Five (5) were identified and claimed by their relations for burial here in Ghana.
The decision for the mass burial for the 25 was arrived at after tireless efforts by the Police Hospital authorities to reach persons who had lost sudden contact with close relations who could possibly be victims of the dastardly act to identify and collect their lost ones.
Countless announcements were made in both electronic and print media, with photographs to this effect. However, though ten of the victims were duly identified, only five of them were collected for burial by their family members.
DSP Abu brought out a book in which postmortem reports on the victims said that most of the women died as a result of strangulation, while some ten, or so of them, were raped before being strangled to death.
“They had sperms and severe bruises on the vagina, indicating they were raped prior to their untimely death.”, the reports said.
Confronted with the failure on the part of the general public to identify and claim the corpses, the hospital had no other option but resort to mass burial to reduce the enormous pressure that was being placed on the hospital’s morgue to prevent it from a possible breakdown.

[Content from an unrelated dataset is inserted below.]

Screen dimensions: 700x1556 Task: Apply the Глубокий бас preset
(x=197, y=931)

He said that some of the persons who reported at the mortuary to check on the dead said that they were Liberians, Togolese and Nigerians and friends of some of the victims with whom they practiced prostitution in Ghana.
The most plausible conclusion was that the unclaimed bodies were those of victims who were foreigners who lived in the country and practised prostitution.

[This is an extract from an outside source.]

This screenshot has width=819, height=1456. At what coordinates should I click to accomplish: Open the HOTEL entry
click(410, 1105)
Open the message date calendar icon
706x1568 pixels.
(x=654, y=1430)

For instance, a Nigerian lady who described herself as a friend of Theresa Mavis Tino, a 28-year Nigerian who was killed at Teshie in 1999, came to the mor
tuary to collect her friend, but the authorities refused to release the body without the consent of the deceased’s family.
Even when the lady returned to the hospital with a report that the relations of Mavis had refused to come down to collect their corpse because according them she brought Mavis to Ghana to practise prostitution, and therefore must be responsible for what has happened and bury her, the hospital refused to budge to her demand.
She subsequently left and never returned.
DSP Abu who said he was not part of the investigation but claimed adequate information from the investigators, reiterated that the places where the women were dumped were very different from the spots where they were killed.